O que o SUS oferece e a OMS preconiza é o melhor tratamento possível dentro da evidência cientifica conhecida e que atende ao interesse de toda a população, não do indivíduo. Há um risco enorme embutido no discurso, já que ele permite que o médico adote esquemas terapêuticos baseados na sua experiência. Vai ser a experiência de um expert frente a experiência acumulada por toda a comunidade científica e validada. O diferencial do Brasil é que sempre adotou o regime padronizado que cobre todas as potenciais resistências do bacilo. Por isso a nossa resistência é muito baixa.

Há especialistas que defendem a medicina individualizada. Para você, qual dos tratamentos é o melhor?

O tratamento único, ofertado pelo SUS, realmente impede a liberdade e a adaptação às necessidades do paciente. Mas eu entendo que uma questão é ver o perfil de um paciente e recomendar que ele use três ou quatro drogas em vez de sete, no caso da tuberculose resistente. Outra é buscar o melhor do que se pode oferecer em termos de saúde pública para todos. Entendo que não é factível individualizar, já que são procedimentos muito caros. A tuberculose, na maioria dos casos, é uma doença de determinação social, e a resposta também deve ser basear no enfrentamento dessa determinação e com uma abordagem de saúde pública, não com uma abordagem individual do tratamento. Tratar o indivíduo é absolutamente necessário, mas tomar todas as providências para evitar a transmissão é fundamental.
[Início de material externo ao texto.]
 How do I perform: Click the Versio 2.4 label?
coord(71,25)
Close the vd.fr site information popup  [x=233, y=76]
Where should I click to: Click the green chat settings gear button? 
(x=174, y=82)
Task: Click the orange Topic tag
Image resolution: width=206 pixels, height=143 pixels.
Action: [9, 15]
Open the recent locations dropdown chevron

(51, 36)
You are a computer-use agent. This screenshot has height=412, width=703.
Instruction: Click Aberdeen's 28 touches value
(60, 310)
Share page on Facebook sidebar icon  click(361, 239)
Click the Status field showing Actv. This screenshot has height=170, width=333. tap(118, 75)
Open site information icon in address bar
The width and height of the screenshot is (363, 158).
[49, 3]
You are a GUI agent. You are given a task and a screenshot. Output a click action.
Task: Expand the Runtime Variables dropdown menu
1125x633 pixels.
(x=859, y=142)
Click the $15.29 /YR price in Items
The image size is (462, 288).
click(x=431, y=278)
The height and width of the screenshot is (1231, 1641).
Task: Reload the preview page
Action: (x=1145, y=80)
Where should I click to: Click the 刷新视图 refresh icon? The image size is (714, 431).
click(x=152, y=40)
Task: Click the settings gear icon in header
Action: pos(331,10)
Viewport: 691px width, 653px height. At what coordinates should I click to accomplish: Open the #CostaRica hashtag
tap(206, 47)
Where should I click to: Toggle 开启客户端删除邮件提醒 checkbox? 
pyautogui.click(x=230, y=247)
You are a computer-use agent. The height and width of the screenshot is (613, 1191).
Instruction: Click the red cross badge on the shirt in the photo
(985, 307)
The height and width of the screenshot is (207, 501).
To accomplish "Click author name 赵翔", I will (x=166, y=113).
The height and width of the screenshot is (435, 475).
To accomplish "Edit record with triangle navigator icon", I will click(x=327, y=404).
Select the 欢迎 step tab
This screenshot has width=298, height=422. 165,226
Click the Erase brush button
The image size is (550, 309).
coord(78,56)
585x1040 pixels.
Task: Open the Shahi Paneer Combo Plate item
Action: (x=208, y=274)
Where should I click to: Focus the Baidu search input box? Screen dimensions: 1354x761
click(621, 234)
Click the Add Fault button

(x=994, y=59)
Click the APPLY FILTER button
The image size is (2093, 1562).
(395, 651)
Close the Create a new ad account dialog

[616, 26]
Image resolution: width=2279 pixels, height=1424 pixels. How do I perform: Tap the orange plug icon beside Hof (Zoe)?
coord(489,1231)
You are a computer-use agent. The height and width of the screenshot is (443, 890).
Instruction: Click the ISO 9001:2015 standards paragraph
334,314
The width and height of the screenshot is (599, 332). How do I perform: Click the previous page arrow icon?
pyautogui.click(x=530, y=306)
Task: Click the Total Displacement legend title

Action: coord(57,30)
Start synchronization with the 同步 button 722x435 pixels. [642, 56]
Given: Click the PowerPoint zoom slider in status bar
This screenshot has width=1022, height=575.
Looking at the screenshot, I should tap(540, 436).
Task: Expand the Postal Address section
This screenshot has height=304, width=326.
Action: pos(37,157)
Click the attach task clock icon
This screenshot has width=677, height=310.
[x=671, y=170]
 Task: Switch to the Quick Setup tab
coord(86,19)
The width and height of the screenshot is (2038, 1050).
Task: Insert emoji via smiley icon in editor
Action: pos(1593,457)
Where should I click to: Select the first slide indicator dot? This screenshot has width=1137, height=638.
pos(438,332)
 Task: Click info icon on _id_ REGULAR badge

Onde o Brasil precisa avançar?

Em alguns pontos, como o diagnóstico, que ainda está aquém do que necessita: mais de 50% dos casos no país são diagnosticados com microscopia: usando escarro, colocando na lâmina e olhando no microscópio. Esse é um método com sensibilidade em torno de 60 a 70%. Ou seja, 30 a 40% dos pacientes são perdidos na primeira visita. Além disso, em menos de um terço dos pacientes é feito cultura. Sendo assim, 70% dos pacientes são tratados empiricamente. As pessoas são tratadas sem padrão de resistência, elas sabem que é tuberculose, mas não sabem qual é o tipo. E tratam seis meses. Se não curar, faz a cultura, outro gargalo a ser resolvido. Creio que o país deve também adotar nova drogas. Há alternativas surgindo e o Brasil não pode ficar para trás e perder o protagonismo que teve durante décadas. Eu entendo que o país também precisa participar mais ativamente dos protocolos de pesquisa para inovação e a adoção das inovações, além de um fortalecimento diagnóstico. Outro ponto é melhorar o acesso ao serviço, pois não há microscópio em todos as unidades de saúde de periferias. Entendo também que a adoção da biologia molecular como método diagnostico deve ser expandida ao máximo.

Qual o panorama da tuberculose infantil?

Causa espanto quando citamos que o Brasil tem menos de 3% dos casos de tuberculose pediátrica em relação aos adultos. No mundo, esse percentual fica em torno de 10%. O que faz a diferença é a vacinação BCG, que é muito criticada sob vários aspectos, já que ela não protege contra todas as formas da doença. Mas é evidente que a vacina protege a tuberculose na infância. Não há muitas outras explicações, além da vacinação BCG que cobre 100% das crianças neonatas. No Brasil, toda criança sai do hospital vacinada. Outro ponto é que o tratamento ofertado aos adultos impede que eles transmitam para os filhos imediatamente, nos primeiros dias de tratamento. Eu jamais diria que a tuberculose pediátrica não é um problema, mas no Brasil eu creio que é um problema menor, se comparado a outros países. (L.M.)